Zutreffend hat das SG ausgeführt, dass dem auch nicht der Bezug von Krankengeld bis zum 1. Dezember 2005 bis 28. März 2006 entgegensteht. Der Bezug von Krankengeld hindert nicht das entstehen des Anspruchs auf ALG. Mit Anspruch im Sinne des § 434 l Abs. 1 Satz 1 SGB III ist das Stammrecht gemeint. Ruhensvorschriften setzen das Bestehen des Stammrechts voraus und begründen lediglich eine Zahlungssperre (vgl. BSG, Urteil vom 9. August 1990 - 11 RAr 141/88 - veröffentlicht in Juris).

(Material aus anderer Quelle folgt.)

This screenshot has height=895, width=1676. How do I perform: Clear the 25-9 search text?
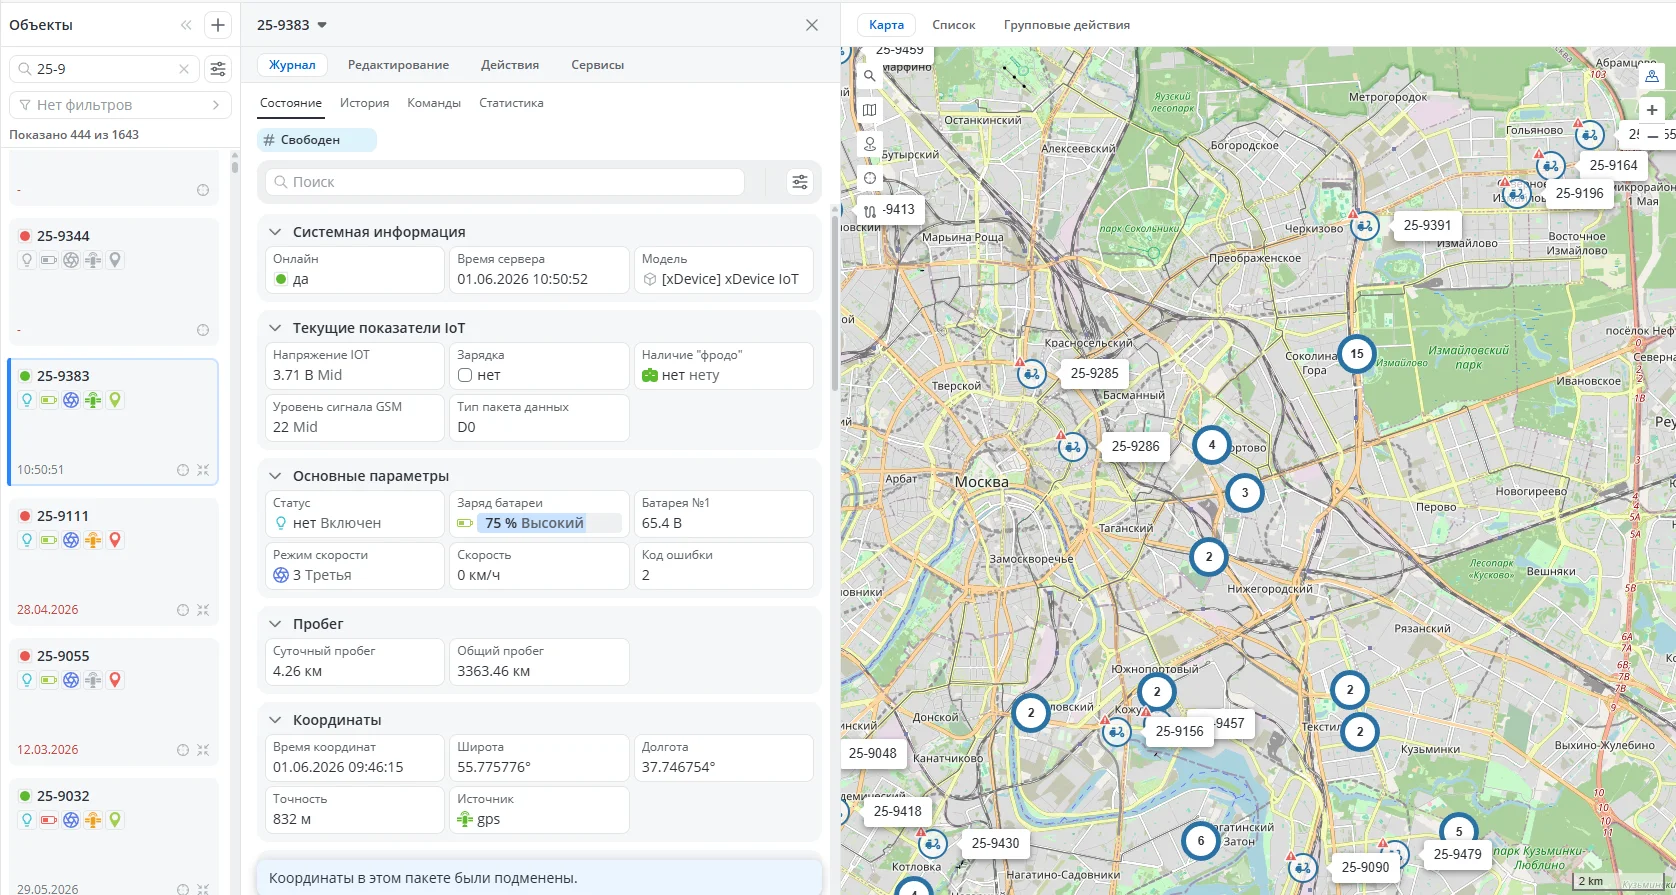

Nach alledem steht dem Kläger ein Anspruch gegen die Beklagte auf ALG für die Dauer von 960 Kalendertage ab dem 29. März 2006 zu.
Die Kostenentscheidung beruht auf § 193 SGG.
Die Beklagte hat die außergerichtlichen Kosten des Klägers für beide Rechtszüge zu erstatten.
Tatbestand:
Zwischen den Beteiligten ist die Dauer des Anspruchs auf Arbeitslosengeld (ALG) streitig.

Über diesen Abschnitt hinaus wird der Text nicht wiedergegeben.